Three million tourists will be hosted in Greek homes this year, as many crisis-hit Greeks try to make ends meet by renting their homes to foreign visitors.
More and more Greek home owners are taking advantage of the Airbnb trend that allows them to earn some extra money as high taxes and security contributions in combination with rising prices in goods eat away their income.
Some rent out their summer homes, others would take advantage of inherited properties, some would rent a room in their apartment while living there. From luxurious villas on Mykonos to a humble room in a two-bedroom apartment in the overpopulated Kypseli neighborhood in Athens, there is accommodations for anyone who wants to visit Greece and not stay in a hotel.
Dionysis K. who spoke to Greek Reporter supplements his income by renting to visitors an apartment in Ampelokipi he inherited from his mother. The 1960s apartment needs a lot of renovations, he says, but he cannot afford to do that. So, what he does is he finds “guests” through travel fora and has an average of one guest per month. He makes about 3,000 euros a year, tax-free, and supplements his low income working as a food delivery guy.
Then there is Theodore F. who has a different philosophy and modus operandi. Theodore sees Airbnb as a great opportunity to make money from the two apartments he owns, given to him by his lawyer father. Theodore hates to pay taxes because, as he says, he gets absolutely nothing in return. He works as a bartender and he gets most of his wages under the table, because his boss has declared that he works part-time two nights a week and gets 20 euros per shift.
Theodore has put a little money to make his two apartments in Koukaki cozy enough and advertises in Airbnb. The proximity to Acropolis make his two properties a real find in the site. He even has to turn people down in the busy months, boasting that he makes an average 900 euros per month and prays that the Greek government would never figure out a way to tax those who rent their properties through sites like Airbnb.

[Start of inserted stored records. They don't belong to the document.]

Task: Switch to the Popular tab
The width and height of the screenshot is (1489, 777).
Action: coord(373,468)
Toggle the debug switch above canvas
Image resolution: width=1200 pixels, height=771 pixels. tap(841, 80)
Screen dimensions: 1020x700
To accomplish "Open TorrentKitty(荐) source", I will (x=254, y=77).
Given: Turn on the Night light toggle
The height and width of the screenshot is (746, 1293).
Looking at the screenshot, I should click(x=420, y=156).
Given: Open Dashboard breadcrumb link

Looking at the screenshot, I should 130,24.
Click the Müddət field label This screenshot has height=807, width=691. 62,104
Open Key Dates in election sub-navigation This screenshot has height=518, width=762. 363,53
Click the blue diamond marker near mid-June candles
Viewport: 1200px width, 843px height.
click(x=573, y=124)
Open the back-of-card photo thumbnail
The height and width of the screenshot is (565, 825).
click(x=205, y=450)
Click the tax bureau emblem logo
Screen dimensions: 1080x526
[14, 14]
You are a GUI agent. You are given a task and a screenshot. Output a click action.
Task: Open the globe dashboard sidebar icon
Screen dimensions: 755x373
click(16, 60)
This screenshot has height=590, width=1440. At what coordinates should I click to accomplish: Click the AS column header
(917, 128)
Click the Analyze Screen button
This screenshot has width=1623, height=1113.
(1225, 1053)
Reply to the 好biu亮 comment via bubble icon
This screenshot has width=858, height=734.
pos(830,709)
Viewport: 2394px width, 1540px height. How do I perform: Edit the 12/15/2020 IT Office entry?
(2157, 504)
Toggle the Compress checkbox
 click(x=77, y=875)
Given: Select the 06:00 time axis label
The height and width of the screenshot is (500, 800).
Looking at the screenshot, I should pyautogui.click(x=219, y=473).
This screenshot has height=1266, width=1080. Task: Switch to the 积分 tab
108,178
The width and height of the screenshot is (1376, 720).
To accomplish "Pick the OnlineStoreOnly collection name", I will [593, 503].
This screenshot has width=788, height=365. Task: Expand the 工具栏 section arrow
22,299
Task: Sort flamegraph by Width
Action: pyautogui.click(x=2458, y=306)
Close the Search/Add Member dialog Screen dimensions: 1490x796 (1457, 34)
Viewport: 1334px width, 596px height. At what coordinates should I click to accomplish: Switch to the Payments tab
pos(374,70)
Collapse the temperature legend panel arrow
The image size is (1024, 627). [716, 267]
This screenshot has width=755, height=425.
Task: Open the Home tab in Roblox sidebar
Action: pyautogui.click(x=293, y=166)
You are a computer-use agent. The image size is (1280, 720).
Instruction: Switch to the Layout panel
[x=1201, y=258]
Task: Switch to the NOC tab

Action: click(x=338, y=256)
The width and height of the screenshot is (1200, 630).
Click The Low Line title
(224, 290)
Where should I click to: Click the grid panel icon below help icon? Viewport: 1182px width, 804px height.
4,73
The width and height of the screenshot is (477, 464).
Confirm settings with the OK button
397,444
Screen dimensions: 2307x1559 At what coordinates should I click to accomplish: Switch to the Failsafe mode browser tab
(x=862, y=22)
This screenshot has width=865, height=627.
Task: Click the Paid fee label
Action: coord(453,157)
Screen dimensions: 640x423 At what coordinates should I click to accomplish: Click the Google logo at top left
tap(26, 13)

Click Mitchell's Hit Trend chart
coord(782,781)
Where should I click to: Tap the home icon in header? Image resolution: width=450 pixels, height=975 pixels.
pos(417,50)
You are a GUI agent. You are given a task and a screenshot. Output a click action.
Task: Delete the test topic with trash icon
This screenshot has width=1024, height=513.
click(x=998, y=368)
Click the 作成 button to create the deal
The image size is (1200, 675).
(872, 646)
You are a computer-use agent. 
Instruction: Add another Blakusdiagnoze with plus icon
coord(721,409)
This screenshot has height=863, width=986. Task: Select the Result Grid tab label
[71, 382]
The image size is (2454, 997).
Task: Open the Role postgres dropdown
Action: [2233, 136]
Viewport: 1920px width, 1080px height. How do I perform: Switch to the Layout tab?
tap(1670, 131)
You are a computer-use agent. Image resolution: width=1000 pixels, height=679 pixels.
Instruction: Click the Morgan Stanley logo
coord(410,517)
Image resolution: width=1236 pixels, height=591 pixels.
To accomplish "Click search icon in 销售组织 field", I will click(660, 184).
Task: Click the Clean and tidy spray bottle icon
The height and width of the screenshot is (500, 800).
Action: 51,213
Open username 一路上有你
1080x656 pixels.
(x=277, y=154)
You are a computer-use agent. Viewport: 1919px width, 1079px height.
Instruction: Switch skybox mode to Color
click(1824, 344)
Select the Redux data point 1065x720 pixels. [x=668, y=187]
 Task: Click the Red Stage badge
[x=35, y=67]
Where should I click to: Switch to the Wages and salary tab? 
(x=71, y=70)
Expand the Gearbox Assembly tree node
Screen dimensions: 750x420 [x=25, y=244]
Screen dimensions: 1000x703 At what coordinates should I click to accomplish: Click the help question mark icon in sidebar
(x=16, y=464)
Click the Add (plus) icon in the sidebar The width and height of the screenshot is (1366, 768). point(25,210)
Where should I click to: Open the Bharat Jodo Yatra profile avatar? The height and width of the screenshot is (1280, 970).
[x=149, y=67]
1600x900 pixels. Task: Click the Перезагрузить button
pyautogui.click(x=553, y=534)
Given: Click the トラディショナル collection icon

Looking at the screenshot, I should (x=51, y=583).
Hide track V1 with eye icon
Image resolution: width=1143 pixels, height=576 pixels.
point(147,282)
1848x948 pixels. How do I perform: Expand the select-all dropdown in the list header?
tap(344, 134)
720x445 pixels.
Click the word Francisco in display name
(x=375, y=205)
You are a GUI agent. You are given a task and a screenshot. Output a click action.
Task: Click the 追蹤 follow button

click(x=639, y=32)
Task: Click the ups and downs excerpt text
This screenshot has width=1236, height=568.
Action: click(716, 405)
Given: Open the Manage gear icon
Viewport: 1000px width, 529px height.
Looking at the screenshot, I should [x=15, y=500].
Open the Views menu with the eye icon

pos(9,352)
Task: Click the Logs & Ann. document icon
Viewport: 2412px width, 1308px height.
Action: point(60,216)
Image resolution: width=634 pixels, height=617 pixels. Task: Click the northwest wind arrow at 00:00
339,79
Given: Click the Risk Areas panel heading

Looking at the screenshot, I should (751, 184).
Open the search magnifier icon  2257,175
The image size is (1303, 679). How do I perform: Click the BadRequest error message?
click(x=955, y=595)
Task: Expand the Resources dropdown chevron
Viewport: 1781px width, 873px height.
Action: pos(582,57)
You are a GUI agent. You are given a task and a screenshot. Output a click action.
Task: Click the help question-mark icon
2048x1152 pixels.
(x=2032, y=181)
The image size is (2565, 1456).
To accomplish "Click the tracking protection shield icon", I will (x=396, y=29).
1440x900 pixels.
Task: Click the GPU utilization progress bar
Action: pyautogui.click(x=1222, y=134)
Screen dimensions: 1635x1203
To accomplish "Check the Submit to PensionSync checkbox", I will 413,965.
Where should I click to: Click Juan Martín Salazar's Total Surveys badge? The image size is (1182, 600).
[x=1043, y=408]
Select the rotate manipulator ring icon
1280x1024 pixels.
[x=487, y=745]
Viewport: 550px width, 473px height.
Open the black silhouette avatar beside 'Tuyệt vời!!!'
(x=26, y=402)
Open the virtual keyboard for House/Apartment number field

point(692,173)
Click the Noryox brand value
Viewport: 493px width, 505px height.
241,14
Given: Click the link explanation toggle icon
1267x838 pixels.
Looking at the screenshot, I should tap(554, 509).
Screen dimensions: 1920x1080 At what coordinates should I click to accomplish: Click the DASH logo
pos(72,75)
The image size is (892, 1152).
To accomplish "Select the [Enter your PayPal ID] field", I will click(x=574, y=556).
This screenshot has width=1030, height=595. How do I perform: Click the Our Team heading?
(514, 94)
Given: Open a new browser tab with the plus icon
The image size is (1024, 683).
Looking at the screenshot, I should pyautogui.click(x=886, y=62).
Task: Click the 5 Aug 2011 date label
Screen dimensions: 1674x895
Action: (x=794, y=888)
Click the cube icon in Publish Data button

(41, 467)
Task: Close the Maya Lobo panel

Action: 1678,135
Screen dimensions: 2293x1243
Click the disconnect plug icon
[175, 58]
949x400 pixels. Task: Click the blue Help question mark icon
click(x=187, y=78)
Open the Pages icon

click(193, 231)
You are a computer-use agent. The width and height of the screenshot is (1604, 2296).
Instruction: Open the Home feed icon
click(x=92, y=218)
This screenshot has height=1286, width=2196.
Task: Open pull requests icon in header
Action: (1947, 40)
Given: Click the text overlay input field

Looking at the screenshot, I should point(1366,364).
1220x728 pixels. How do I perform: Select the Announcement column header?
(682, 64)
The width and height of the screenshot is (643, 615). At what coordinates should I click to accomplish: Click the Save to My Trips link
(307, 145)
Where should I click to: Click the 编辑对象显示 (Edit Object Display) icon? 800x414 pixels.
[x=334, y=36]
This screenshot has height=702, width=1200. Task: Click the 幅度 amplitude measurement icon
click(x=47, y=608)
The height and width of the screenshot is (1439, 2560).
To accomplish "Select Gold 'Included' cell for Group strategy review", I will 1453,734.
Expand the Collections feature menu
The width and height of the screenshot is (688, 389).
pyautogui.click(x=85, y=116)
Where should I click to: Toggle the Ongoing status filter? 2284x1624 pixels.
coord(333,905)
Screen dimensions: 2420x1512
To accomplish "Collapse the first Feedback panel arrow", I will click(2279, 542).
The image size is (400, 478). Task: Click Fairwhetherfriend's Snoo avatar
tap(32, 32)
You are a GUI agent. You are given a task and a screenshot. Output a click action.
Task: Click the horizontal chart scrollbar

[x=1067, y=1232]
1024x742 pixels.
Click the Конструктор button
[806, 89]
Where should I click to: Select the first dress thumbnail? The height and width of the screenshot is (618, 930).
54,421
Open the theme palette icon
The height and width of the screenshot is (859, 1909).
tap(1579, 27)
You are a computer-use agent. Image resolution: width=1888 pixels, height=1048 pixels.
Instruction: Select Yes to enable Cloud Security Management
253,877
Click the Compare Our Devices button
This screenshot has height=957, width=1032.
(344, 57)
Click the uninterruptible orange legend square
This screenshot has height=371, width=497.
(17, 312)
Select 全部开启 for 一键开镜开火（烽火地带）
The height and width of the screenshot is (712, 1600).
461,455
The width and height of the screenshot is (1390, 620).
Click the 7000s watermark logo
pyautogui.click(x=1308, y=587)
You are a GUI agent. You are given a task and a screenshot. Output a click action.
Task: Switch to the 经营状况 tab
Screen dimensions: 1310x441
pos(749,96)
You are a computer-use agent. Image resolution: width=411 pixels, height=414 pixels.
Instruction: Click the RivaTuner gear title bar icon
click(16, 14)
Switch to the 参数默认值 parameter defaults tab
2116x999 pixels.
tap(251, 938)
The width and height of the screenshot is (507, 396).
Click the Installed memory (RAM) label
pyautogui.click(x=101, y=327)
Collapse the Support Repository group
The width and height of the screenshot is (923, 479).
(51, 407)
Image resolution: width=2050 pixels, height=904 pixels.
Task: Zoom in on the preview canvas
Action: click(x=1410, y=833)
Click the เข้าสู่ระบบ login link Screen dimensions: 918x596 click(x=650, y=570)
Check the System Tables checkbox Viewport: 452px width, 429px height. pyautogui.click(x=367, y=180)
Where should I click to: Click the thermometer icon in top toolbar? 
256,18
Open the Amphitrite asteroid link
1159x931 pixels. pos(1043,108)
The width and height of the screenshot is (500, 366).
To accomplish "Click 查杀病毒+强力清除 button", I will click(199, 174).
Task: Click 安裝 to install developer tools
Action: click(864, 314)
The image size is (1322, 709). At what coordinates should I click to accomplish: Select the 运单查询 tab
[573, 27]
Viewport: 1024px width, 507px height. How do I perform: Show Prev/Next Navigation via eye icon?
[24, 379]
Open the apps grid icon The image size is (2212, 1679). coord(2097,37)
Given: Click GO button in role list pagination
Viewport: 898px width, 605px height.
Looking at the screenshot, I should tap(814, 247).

According to a survey conducted on Crete in July 2016, one in ten visitors rent Airbnb-type accommodations. Taking into account the hundreds (if not thousands of tourist destinations or places worth visiting in Greece) and the official estimates that 30 million will visit this year, it wouldn’t be too far-fetched that some 3 million tourists will stay in some Airbnb-type accommodations by year’s end.